Monday, December 7, 2009

Tax Planning and Estate Tax

Here are some things you might like to be aware of (or not care about) as you contemplate your tax situation for the end of 2009.
1. The first-time home-buyer tax credit has been extended and expanded.
2. Sales tax on a new vehicle is deductible even if you don't itemize. You can deduct the sales tax on the first $49,500 of your purchase. If you buy more than one car, you can deduct the sales tax on the second or third car, too.
3. As in 2008, non-itemizers can deduct some of their real estate taxes ($500 for single people and $1,000 for married filing jointly).
4. In fact, for 2009, there are so many things to account for for non-itemizers that they have to file a form as big as Schedule A to keep track of them.
4. Minimum Required Distributions from IRAs are NOT required for 2009 for those over 70 & 1/2.
5. New energy credits now at a rate of 30% and a maximum of $1,500, except on solar and wind, on which there is NO limit.

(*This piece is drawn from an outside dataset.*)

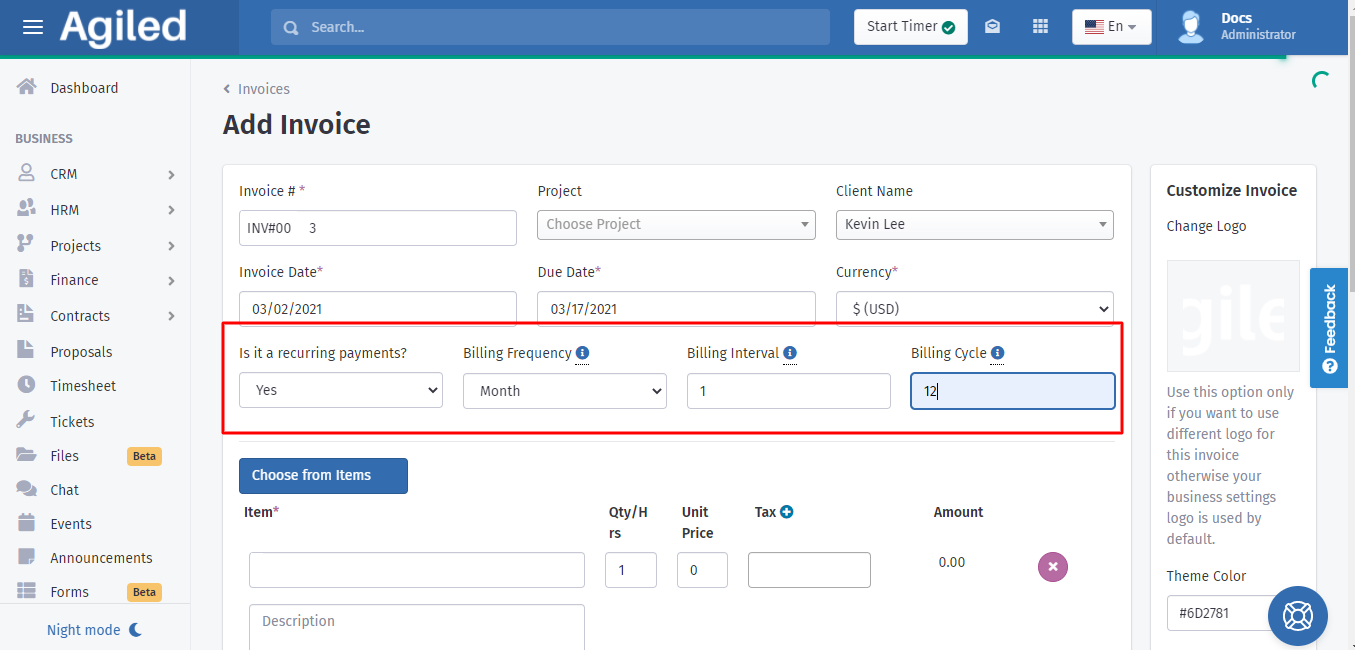Click the hamburger menu icon
Viewport: 1355px width, 650px height.
click(x=33, y=27)
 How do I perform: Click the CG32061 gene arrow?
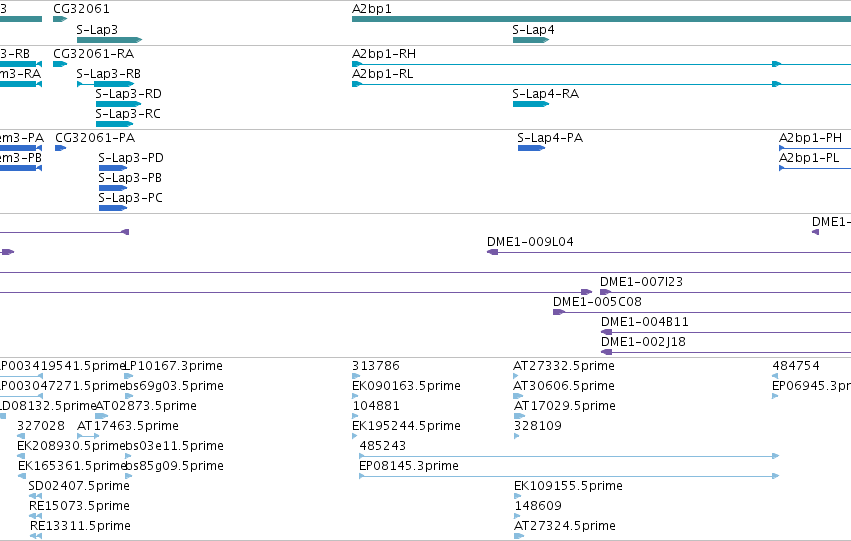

Looking forward into 2010, income tax rates are expected to stay the same as in 2009. However, in the area of the Estate Tax (also know as the Death Tax), there is no real certainty about what will happen for 2010. The best guesses throughout the year up to now have been that the 2009 estate tax rates and structure would be extended into 2010. However, Congress has been so tied up with health care that they have not gotten around to doing anything about the estate tax. Under existing law, there will be no estate tax at all in 2010. It has been phased down for the last few years, and next year it is scheduled to disappear. Unfortunately, if nothing is done before 2011, that year's estate tax will revert back to the old law, which taxed everything over $1,000,000 at 55%. Congress still has some time to change the 2010 law, since the estate tax returns are not due till nine months after the person dies. Therefore Congress could theoretically wait until September to change the law. At any rate it will be interesting to watch what happens.
Also in 2010, the restriction against converting a regular IRA to a Roth for people with income over $100,000 has been eliminated, and taxpayers are given two years to pay the resulting tax. However, because of the amount of taxes that will be generated by such a conversion, taxpayers are urged to exercise caution and consult carefully with their tax advisers before they make such a move.